La maladie de Charcot évolue souvent en silence avant que ses effets ne deviennent évidents. Cette affection neurologique attaque progressivement les cellules nerveuses responsables des mouvements et entraîne une perte d’autonomie croissante. Elle peut apparaître à différents âges, même si elle est plus fréquente après 40 ans. Les premiers symptômes sont parfois plus discrets qu’on ne le pense.

Les premiers symptômes passent souvent inaperçus. Beaucoup de patients remarquent d’abord une faiblesse inhabituelle dans une main, un bras ou une jambe. Des gestes jusque-là simples deviennent plus compliqués : tenir un stylo, boutonner une chemise, monter des escaliers ou marcher sur une longue distance demande davantage d’efforts. À ces difficultés peuvent s’ajouter des crampes répétées, des secousses musculaires involontaires et une sensation de rigidité.

Selon la zone du système nerveux touchée en premier, la maladie ne se manifeste pas de la même manière. Chez la majorité des personnes, l’atteinte débute dans les membres. La perte de force s’accentue progressivement et les muscles s’affaiblissent. Chez d’autres patients, les premiers signes concernent la bouche et la gorge : la voix devient moins nette, la mastication est plus difficile et avaler certains aliments demande davantage d’efforts. Cette forme ne doit pas être confondue avec d’autres maladies neurologiques présentant des symptômes similaires.

À mesure que les neurones moteurs disparaissent, les difficultés s’étendent à l’ensemble du corps. Les muscles fondent progressivement, les mouvements deviennent de plus en plus limités et, dans les stades avancés, les muscles respiratoires peuvent également être touchés.

Le diagnostic de la SLA reste délicat. Aucun test sanguin ne permet aujourd’hui d’affirmer à lui seul la présence de la maladie. Les neurologues s’appuient sur plusieurs examens, notamment l’électromyogramme, l’imagerie médicale et différents tests destinés à exclure d’autres pathologies. Des recherches récentes montrent néanmoins que le dosage des neurofilaments dans le sang pourrait devenir un indicateur précieux, car ces protéines sont libérées lorsque les cellules nerveuses sont endommagées.

Les origines exactes de la maladie demeurent encore largement inconnues. Dans la plupart des cas, elle apparaît sans cause clairement identifiée. Seule une minorité des patients présente une forme héréditaire liée à des mutations génétiques. Les hommes sont légèrement plus concernés que les femmes, même si cette différence tend à diminuer avec l’âge.

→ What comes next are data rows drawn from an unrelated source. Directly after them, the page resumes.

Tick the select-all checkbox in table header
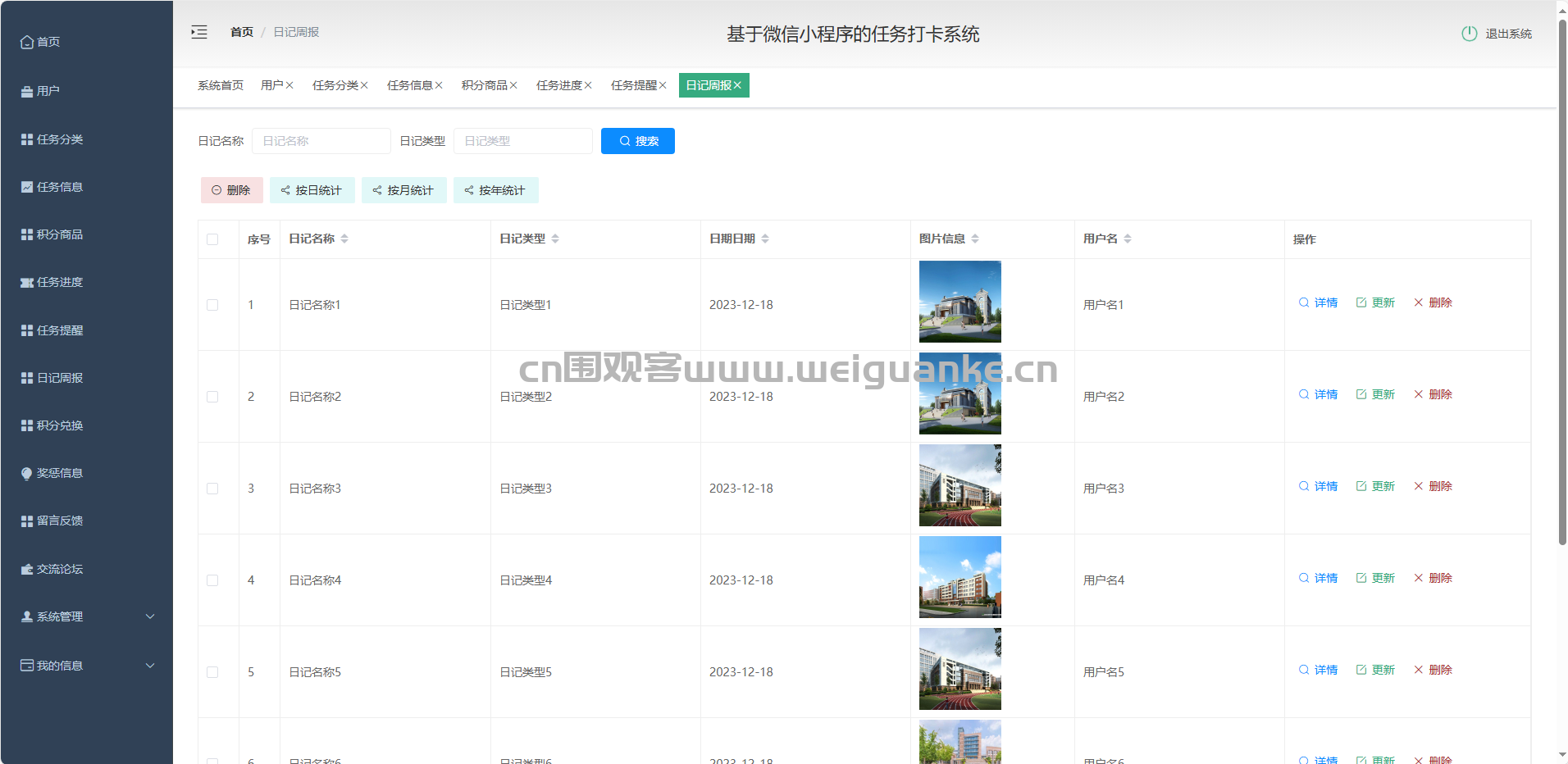 (212, 239)
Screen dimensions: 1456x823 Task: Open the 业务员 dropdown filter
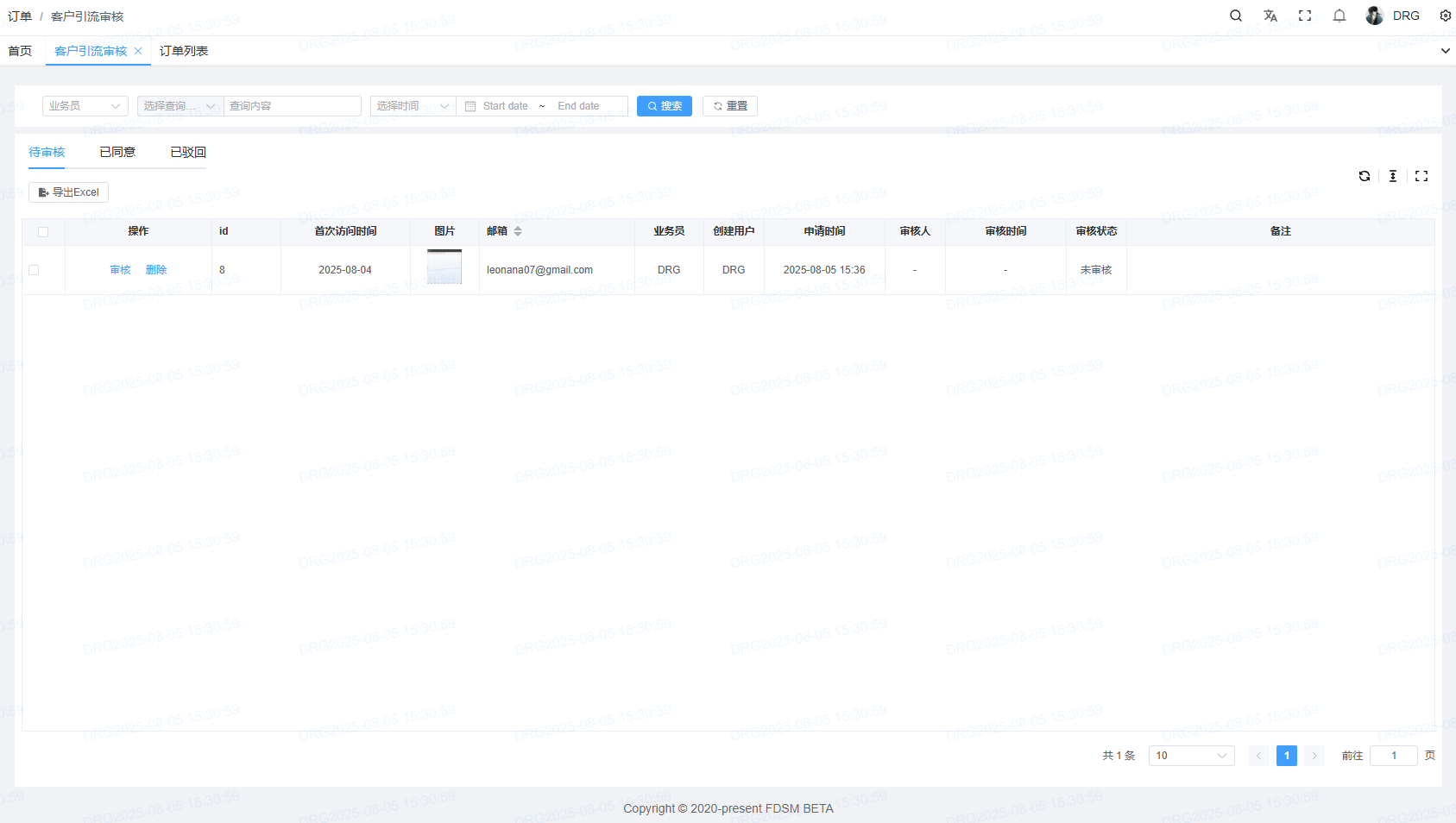[85, 106]
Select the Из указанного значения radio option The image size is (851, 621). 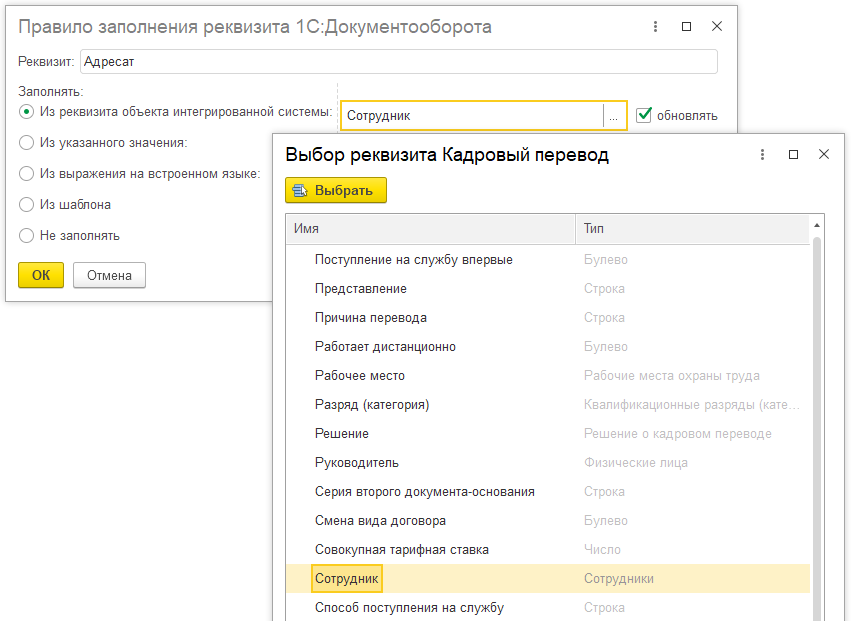click(27, 143)
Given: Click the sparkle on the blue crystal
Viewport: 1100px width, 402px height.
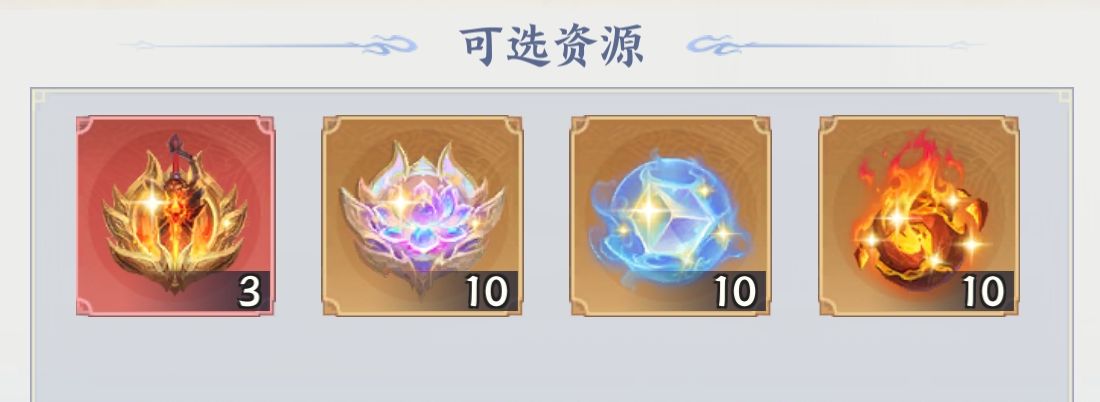Looking at the screenshot, I should 649,210.
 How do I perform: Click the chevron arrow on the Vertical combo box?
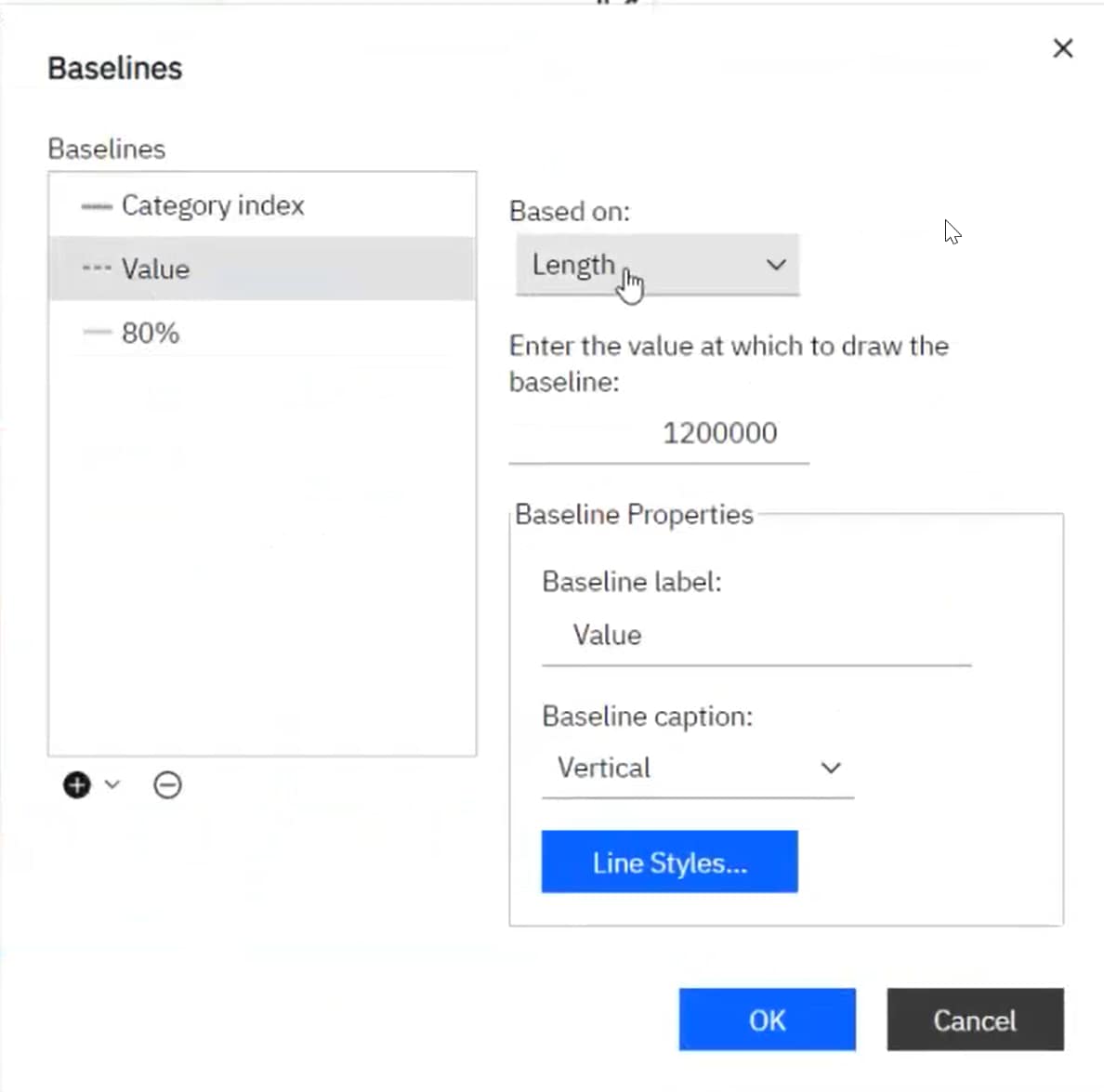pyautogui.click(x=831, y=769)
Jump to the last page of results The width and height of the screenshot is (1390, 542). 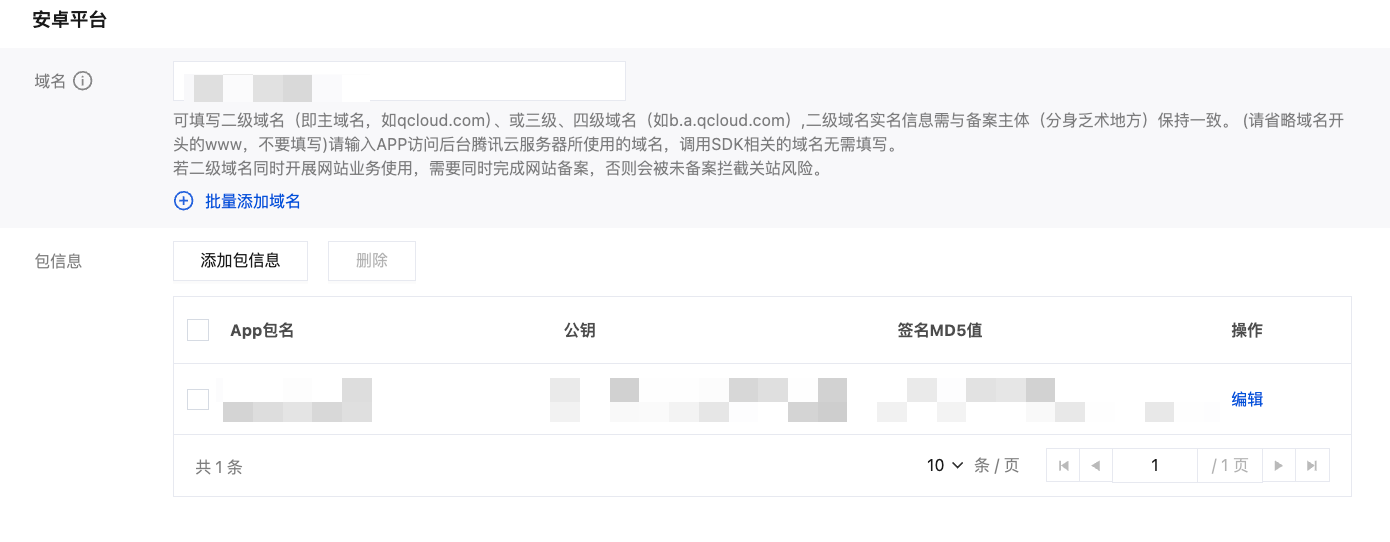click(x=1312, y=465)
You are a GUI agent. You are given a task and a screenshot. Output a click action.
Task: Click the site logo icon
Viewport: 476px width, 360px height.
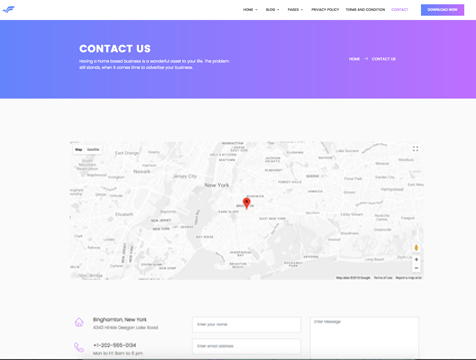point(9,10)
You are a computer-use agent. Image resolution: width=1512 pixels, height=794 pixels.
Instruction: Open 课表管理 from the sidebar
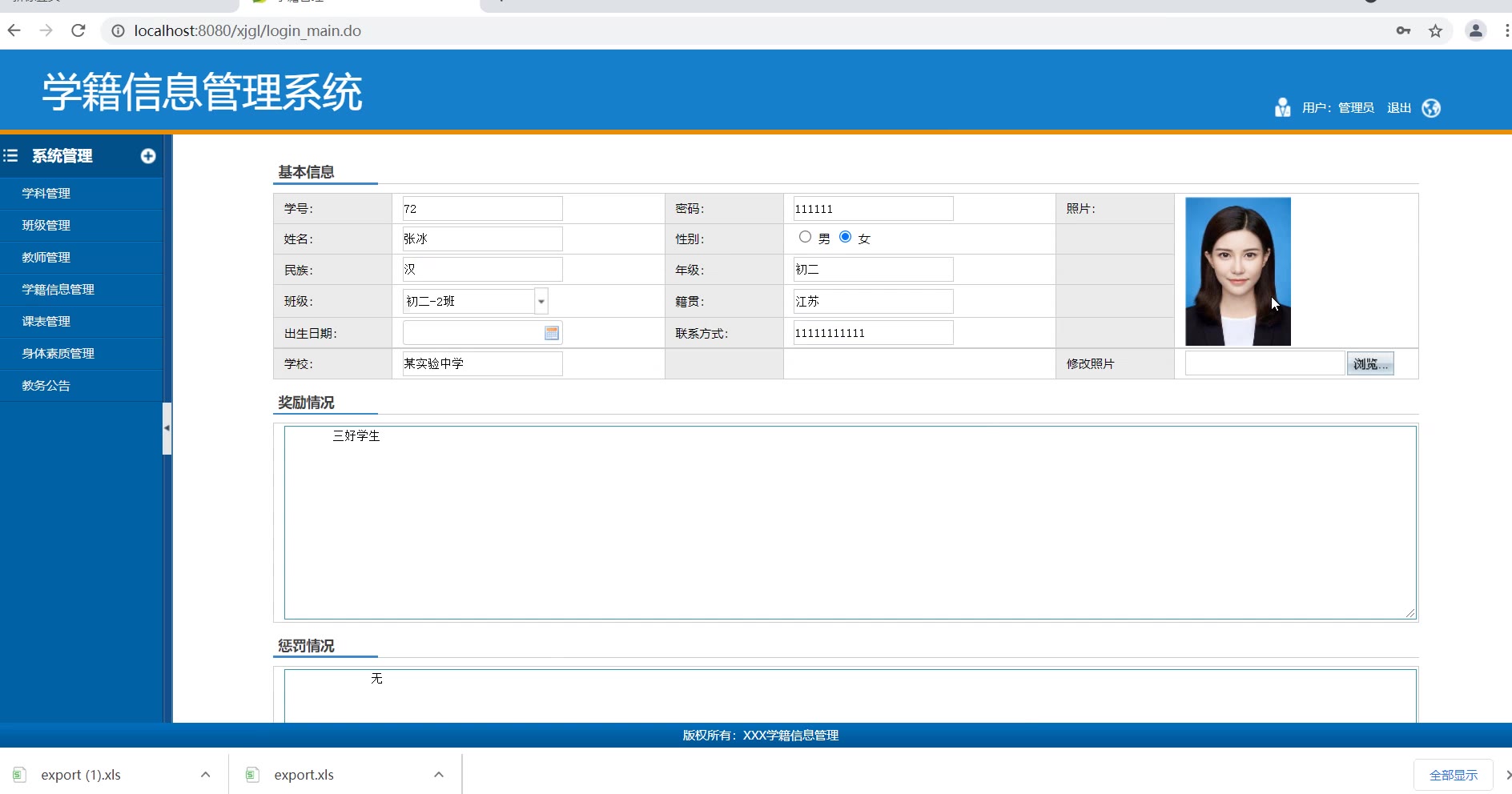tap(46, 322)
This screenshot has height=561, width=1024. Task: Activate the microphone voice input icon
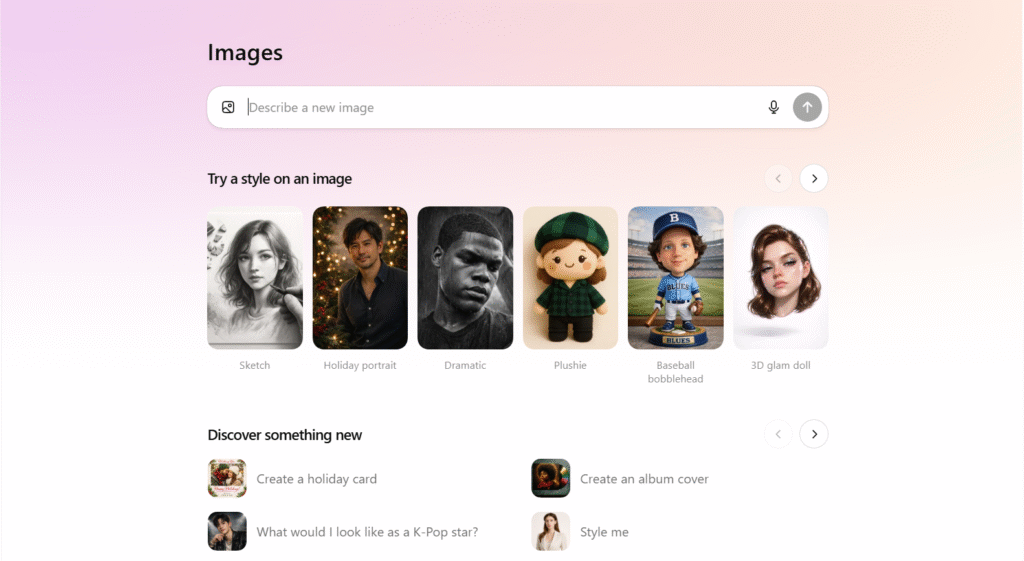[773, 107]
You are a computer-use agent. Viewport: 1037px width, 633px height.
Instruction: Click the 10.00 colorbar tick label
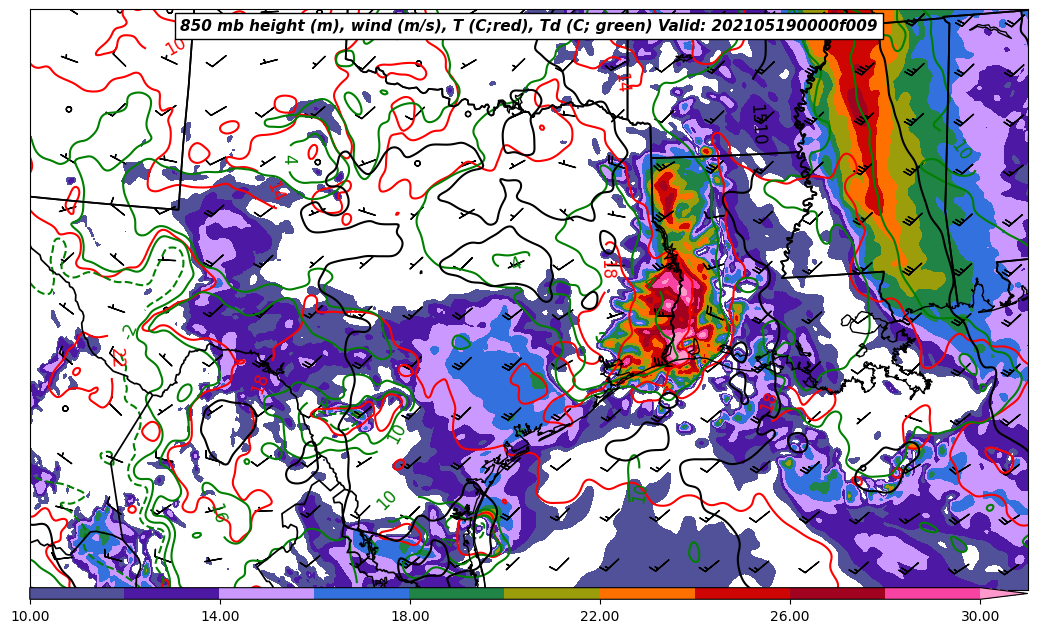pyautogui.click(x=30, y=617)
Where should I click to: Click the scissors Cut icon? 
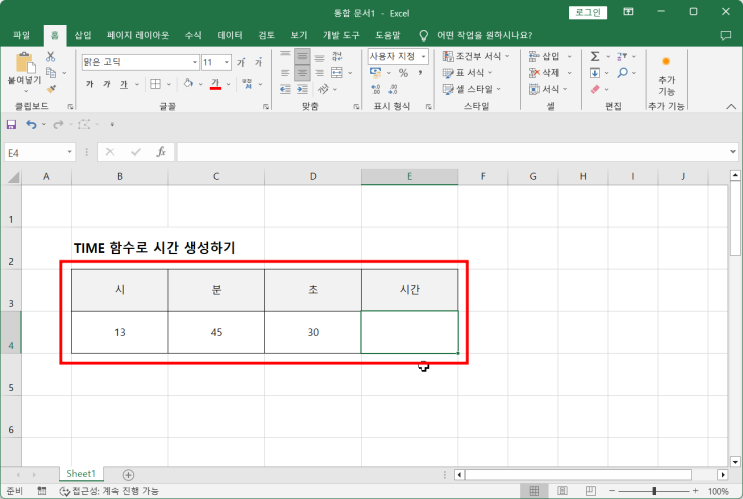click(x=51, y=57)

La douleur, souvent sous-estimée, fait également partie du quotidien de nombreux malades. Elle peut résulter de crampes musculaires persistantes, de l’immobilité qui sollicite les articulations ou encore d’atteintes nerveuses provoquant des sensations de brûlure, de décharges électriques ou de douleurs aiguës. Lorsque les muscles impliqués dans la déglutition sont atteints, boire et manger deviennent également source d’inconfort.

Si aucun traitement ne permet aujourd’hui de guérir la maladie de Charcot, une prise en charge précoce peut ralentir certains mécanismes de son évolution et améliorer le quotidien. La rééducation, le suivi respiratoire, l’accompagnement nutritionnel et les traitements destinés à soulager les symptômes jouent un rôle essentiel. Les chercheurs poursuivent leurs travaux afin de mieux comprendre cette maladie complexe et de développer, à l’avenir, des thérapies plus efficaces.